Department of Statistics, North Carolina State University, Raleigh, North Carolina.
Biometrics. 2023 Jun;79(2):975-987. doi: 10.1111/biom.13603. Epub 2021 Dec 17.
In many randomized clinical trials of therapeutics for COVID-19, the primary outcome is an ordinal categorical variable, and interest focuses on the odds ratio (OR; active agent vs control) under the assumption of a proportional odds model. Although at the final analysis the outcome will be determined for all subjects, at an interim analysis, the status of some participants may not yet be determined, for example, because ascertainment of the outcome may not be possible until some prespecified follow-up time. Accordingly, the outcome from these subjects can be viewed as censored. A valid interim analysis can be based on data only from those subjects with full follow-up; however, this approach is inefficient, as it does not exploit additional information that may be available on those for whom the outcome is not yet available at the time of the interim analysis. Appealing to the theory of semiparametrics, we propose an estimator for the OR in a proportional odds model with censored, time-lagged categorical outcome that incorporates additional baseline and time-dependent covariate information and demonstrate that it can result in considerable gains in efficiency relative to simpler approaches. A byproduct of the approach is a covariate-adjusted estimator for the OR based on the full data that would be available at a final analysis.

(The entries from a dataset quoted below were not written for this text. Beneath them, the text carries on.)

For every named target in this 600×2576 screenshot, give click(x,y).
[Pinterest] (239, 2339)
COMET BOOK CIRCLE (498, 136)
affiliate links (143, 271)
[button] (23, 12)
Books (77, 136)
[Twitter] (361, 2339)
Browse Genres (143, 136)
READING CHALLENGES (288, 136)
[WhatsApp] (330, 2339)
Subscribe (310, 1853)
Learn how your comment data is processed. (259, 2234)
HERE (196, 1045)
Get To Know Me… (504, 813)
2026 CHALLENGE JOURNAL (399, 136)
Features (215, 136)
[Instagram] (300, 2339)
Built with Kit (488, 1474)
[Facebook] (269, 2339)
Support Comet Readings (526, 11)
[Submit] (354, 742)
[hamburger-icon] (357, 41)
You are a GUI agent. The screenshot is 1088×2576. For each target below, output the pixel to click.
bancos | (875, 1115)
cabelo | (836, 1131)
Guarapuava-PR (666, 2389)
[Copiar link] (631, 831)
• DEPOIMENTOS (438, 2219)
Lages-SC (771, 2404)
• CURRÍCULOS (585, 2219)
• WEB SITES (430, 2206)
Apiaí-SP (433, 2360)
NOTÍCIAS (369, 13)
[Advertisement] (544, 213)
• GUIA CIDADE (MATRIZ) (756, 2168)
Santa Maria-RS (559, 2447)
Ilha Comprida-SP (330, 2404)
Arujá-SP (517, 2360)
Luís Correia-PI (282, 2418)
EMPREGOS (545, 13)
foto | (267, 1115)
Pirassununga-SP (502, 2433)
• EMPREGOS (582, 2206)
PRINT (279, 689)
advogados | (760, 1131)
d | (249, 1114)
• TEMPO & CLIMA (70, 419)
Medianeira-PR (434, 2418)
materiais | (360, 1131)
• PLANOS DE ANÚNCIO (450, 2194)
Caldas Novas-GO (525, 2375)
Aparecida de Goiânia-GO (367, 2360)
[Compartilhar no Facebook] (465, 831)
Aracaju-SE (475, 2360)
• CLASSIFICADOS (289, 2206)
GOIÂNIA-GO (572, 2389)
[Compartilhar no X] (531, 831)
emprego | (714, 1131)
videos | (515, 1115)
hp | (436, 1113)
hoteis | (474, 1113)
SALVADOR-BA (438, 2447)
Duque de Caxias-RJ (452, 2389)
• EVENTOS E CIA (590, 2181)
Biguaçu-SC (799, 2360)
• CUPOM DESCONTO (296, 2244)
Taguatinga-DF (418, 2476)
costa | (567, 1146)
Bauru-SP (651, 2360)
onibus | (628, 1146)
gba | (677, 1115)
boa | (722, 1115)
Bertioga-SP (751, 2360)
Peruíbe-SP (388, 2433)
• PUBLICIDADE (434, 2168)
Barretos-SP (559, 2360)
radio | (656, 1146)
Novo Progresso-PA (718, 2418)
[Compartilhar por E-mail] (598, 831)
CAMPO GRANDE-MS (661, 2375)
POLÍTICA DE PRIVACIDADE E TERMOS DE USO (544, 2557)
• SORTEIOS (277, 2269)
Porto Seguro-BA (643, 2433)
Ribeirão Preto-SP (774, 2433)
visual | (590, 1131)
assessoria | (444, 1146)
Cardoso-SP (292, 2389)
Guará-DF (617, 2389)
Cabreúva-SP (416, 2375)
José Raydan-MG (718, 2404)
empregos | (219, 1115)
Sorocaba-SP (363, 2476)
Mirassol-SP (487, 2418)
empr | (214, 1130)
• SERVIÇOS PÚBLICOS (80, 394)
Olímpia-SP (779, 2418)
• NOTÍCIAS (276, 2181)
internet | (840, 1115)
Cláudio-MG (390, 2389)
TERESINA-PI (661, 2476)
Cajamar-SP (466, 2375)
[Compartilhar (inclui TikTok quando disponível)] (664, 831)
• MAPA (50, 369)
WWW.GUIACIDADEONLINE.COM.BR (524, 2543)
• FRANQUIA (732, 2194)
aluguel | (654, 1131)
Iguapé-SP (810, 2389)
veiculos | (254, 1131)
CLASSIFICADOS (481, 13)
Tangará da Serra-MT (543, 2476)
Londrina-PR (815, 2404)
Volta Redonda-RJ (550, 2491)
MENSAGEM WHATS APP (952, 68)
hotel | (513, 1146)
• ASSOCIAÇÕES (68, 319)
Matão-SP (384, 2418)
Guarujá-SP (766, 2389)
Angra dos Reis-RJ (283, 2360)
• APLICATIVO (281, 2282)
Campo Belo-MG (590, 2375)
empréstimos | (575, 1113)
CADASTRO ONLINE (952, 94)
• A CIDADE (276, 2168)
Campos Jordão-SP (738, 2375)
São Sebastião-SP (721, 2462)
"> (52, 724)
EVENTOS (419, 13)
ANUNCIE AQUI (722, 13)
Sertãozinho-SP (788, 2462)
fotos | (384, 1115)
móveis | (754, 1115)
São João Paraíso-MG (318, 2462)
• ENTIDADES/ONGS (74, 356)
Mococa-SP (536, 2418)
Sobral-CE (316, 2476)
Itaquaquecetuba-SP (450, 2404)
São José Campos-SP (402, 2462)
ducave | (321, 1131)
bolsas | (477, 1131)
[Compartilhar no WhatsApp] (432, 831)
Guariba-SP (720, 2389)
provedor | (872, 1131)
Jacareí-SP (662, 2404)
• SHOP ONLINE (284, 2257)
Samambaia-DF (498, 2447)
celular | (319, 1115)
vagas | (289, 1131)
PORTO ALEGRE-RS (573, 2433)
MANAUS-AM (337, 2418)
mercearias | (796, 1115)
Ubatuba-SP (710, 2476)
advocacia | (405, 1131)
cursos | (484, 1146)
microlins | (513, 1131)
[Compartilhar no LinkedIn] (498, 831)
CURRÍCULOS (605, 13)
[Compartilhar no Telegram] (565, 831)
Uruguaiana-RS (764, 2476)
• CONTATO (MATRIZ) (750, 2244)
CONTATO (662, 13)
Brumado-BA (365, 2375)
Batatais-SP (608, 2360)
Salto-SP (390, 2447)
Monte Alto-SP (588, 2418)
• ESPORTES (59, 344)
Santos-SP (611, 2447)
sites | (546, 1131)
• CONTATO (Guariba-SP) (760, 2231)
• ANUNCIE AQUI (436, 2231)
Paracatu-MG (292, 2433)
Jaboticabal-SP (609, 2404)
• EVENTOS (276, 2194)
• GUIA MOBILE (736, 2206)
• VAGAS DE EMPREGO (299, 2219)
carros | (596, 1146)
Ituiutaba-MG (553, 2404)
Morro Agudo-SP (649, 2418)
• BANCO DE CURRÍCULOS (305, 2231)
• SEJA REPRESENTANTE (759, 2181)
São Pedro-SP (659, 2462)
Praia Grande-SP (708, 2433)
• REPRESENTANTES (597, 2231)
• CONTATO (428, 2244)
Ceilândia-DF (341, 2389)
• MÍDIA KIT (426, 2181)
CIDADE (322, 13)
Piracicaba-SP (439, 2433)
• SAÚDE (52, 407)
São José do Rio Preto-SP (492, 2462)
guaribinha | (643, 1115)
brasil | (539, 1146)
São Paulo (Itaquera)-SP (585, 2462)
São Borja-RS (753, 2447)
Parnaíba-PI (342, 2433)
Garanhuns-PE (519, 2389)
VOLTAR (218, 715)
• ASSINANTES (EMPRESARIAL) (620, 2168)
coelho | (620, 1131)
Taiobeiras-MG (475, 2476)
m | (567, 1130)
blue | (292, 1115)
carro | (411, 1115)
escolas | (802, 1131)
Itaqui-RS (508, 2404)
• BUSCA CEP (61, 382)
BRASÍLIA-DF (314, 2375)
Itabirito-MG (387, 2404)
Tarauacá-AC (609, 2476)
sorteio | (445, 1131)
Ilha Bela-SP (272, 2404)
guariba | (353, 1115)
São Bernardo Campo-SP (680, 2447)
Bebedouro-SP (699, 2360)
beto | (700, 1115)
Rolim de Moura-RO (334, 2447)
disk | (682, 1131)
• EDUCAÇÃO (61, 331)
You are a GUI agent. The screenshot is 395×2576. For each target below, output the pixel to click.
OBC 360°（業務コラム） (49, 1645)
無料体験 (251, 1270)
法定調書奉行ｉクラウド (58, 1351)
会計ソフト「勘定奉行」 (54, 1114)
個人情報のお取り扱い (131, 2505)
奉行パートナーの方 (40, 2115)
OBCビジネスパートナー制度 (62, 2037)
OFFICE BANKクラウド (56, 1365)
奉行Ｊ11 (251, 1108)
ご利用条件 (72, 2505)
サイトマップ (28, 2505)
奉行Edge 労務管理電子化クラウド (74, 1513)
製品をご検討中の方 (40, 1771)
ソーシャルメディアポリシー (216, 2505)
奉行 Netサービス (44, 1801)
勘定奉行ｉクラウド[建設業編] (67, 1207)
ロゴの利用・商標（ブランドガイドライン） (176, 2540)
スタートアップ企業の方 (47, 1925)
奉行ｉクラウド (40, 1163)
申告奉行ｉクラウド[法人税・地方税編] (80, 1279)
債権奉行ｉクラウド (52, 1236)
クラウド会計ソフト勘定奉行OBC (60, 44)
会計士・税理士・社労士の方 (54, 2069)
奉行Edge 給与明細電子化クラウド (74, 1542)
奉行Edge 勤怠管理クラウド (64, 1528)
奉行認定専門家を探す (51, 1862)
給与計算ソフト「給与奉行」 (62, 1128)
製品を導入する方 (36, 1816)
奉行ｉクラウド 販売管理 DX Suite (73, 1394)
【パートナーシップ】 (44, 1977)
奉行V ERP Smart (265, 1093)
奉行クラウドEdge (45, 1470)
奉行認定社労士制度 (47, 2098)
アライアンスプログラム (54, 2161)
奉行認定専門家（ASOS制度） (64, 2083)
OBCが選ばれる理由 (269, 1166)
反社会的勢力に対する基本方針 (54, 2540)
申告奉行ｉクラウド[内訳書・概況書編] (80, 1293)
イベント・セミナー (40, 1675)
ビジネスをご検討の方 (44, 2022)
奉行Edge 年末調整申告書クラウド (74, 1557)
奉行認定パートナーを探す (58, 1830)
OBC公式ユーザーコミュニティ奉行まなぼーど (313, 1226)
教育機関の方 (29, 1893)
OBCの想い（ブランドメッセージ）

在许多针对 COVID-19 治疗的随机临床试验中,主要结局是有序分类变量,并且关注点集中在比例优势模型假设下的优势比(OR;活性药物与对照)。虽然最终分析将确定所有受试者的结局,但在中期分析时,一些参与者的情况可能尚未确定,例如,因为直到规定的随访时间才能确定结局。因此,这些受试者的结局可以视为截尾。基于仅来自那些具有完整随访的受试者的数据,可以进行有效的中期分析;然而,这种方法效率低下,因为它没有利用在中期分析时对于那些结局尚未可用的受试者可能可用的其他信息。根据半参数理论,我们提出了一种带有截尾、时滞分类结局的比例优势模型中的 OR 估计量,该估计量纳入了额外的基线和时变协变量信息,并证明它相对于更简单的方法可以带来相当大的效率增益。该方法的一个副产品是基于最终分析时可用的完整数据的基于协变量调整的 OR 估计量。